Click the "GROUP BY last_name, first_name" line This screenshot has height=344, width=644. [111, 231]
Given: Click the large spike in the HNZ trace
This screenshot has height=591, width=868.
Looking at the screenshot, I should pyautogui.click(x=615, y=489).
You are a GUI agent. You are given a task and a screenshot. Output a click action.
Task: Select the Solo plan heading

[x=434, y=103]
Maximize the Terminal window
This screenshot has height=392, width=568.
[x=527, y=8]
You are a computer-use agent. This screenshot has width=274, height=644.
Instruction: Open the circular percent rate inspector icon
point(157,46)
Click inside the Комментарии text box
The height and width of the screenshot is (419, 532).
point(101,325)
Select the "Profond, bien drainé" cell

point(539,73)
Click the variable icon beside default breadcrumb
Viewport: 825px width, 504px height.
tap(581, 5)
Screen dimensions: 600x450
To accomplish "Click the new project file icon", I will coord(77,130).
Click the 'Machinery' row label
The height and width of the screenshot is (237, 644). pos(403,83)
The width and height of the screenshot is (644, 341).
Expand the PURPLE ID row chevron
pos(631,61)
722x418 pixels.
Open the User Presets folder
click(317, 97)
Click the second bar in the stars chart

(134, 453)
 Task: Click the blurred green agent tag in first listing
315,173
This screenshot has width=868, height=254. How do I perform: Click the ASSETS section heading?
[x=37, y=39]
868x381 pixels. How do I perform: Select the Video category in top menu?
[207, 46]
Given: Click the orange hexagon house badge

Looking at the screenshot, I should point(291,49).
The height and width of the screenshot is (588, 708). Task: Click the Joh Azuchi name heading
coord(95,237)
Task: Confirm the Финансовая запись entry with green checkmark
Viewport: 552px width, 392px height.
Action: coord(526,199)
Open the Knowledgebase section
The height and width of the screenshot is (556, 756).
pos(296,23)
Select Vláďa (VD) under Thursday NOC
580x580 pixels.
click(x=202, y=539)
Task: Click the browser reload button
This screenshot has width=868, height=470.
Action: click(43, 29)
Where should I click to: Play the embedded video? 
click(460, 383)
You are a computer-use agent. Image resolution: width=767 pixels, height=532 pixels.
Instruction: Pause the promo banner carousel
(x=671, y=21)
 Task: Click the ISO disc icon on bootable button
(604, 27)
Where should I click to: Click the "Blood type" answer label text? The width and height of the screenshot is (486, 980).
▬▬▬▬▬▬
Repeat the material above in full. Change no word.

### Task answer
Click the "GROUP BY last_name, first_name" line This screenshot has height=344, width=644. [111, 231]
Given: Click the large spike in the HNZ trace
This screenshot has height=591, width=868.
Looking at the screenshot, I should pyautogui.click(x=615, y=489).
You are a GUI agent. You are given a task and a screenshot. Output a click action.
Task: Select the Solo plan heading

[x=434, y=103]
Maximize the Terminal window
This screenshot has height=392, width=568.
[x=527, y=8]
You are a computer-use agent. This screenshot has width=274, height=644.
Instruction: Open the circular percent rate inspector icon
point(157,46)
Click inside the Комментарии text box
The height and width of the screenshot is (419, 532).
point(101,325)
Select the "Profond, bien drainé" cell

point(539,73)
Click the variable icon beside default breadcrumb
Viewport: 825px width, 504px height.
tap(581, 5)
Screen dimensions: 600x450
To accomplish "Click the new project file icon", I will coord(77,130).
Click the 'Machinery' row label
The height and width of the screenshot is (237, 644). pos(403,83)
The width and height of the screenshot is (644, 341).
Expand the PURPLE ID row chevron
pos(631,61)
722x418 pixels.
Open the User Presets folder
click(317, 97)
Click the second bar in the stars chart

(134, 453)
 Task: Click the blurred green agent tag in first listing
315,173
This screenshot has width=868, height=254. How do I perform: Click the ASSETS section heading?
[x=37, y=39]
868x381 pixels. How do I perform: Select the Video category in top menu?
[207, 46]
Given: Click the orange hexagon house badge

Looking at the screenshot, I should point(291,49).
The height and width of the screenshot is (588, 708). Task: Click the Joh Azuchi name heading
coord(95,237)
Task: Confirm the Финансовая запись entry with green checkmark
Viewport: 552px width, 392px height.
Action: coord(526,199)
Open the Knowledgebase section
The height and width of the screenshot is (556, 756).
pos(296,23)
Select Vláďa (VD) under Thursday NOC
580x580 pixels.
click(x=202, y=539)
Task: Click the browser reload button
This screenshot has width=868, height=470.
Action: click(43, 29)
Where should I click to: Play the embedded video? 
click(460, 383)
You are a computer-use agent. Image resolution: width=767 pixels, height=532 pixels.
Instruction: Pause the promo banner carousel
(x=671, y=21)
 Task: Click the ISO disc icon on bootable button
(604, 27)
Where should I click to: Click the "Blood type" answer label text? The width and height of the screenshot is (486, 980).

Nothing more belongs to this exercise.